The joinder member, the housings and the first and second
electrically conductive elements are collectively dimensioned to
provide for electrical conductivity between the first and second
housings upon reorientation of the tag from a disposition wherein
neither of the first and second electrically conductive elements is
in registry with the joinder member to other disposition.
The invention will also be seen to provide motion sensing and
detecting apparatus, comprising: first and second housings
comprised of electrically conductive material; first and second
electrically conductive means movably supported respectively in the
first and second housings, and joinder means for interconnection of
the first and second housings, the joinder means being comprised of
electrically insulative material and defining a passage permitting
movement of the first and second electrically conductive means
between the first and second housings responsively to orientation
of the motion sensor, and detection circuitry having electrical
connection with the first and second housings and responsive to the
movement of the first and second electrically conductive means to
provide output indication of motion of the apparatus.
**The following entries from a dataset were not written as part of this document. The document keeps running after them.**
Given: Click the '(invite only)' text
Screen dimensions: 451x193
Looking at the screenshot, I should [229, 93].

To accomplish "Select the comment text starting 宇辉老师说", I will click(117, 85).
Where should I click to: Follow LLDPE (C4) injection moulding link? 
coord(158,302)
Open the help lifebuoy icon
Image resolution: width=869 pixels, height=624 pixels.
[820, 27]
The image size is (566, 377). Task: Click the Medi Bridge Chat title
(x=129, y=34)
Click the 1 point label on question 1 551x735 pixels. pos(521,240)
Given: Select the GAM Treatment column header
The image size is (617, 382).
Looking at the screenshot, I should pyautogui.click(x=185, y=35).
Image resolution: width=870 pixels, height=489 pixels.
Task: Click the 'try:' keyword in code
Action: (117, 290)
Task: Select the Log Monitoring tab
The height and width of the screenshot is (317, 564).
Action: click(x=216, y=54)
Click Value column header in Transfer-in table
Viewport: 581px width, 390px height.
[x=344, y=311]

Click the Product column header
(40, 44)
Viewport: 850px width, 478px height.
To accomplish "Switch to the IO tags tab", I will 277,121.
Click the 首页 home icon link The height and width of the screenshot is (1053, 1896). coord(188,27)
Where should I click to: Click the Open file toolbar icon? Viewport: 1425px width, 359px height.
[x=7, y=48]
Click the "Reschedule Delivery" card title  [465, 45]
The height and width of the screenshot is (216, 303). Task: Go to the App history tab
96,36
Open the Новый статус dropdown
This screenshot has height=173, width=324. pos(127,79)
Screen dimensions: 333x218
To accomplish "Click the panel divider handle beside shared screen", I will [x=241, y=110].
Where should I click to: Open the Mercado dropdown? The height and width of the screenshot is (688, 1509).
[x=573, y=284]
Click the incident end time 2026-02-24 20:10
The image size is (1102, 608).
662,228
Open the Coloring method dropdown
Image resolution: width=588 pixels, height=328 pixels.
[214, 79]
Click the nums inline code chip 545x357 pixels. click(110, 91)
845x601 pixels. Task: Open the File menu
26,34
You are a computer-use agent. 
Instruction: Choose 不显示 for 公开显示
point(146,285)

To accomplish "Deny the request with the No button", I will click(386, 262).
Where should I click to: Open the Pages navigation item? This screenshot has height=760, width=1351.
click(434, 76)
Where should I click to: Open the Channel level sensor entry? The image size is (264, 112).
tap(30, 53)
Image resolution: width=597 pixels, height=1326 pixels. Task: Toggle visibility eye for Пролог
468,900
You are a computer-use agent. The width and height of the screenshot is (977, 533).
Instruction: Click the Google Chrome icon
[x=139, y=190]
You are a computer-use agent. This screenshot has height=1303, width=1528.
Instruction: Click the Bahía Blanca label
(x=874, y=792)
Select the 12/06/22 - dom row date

The foregoing and other objects and features of the invention will
be further understood from the following detailed description of
preferred embodiments thereof and from the drawings wherein like
reference numerals identify like components and parts
throughout.
DESCRIPTION OF THE DRAWINGS
FIG. 1 is a side elevational view of a motion sensor constructed in
accordance with the invention.
FIG. 2 is an end elevational view of the motion sensor of FIG.
1.
FIG. 3 is a sectional view as would be seen from plane III--III of
FIG. 2, with the electrically conductive elements shown without
sectioning and in mutually spaced relation.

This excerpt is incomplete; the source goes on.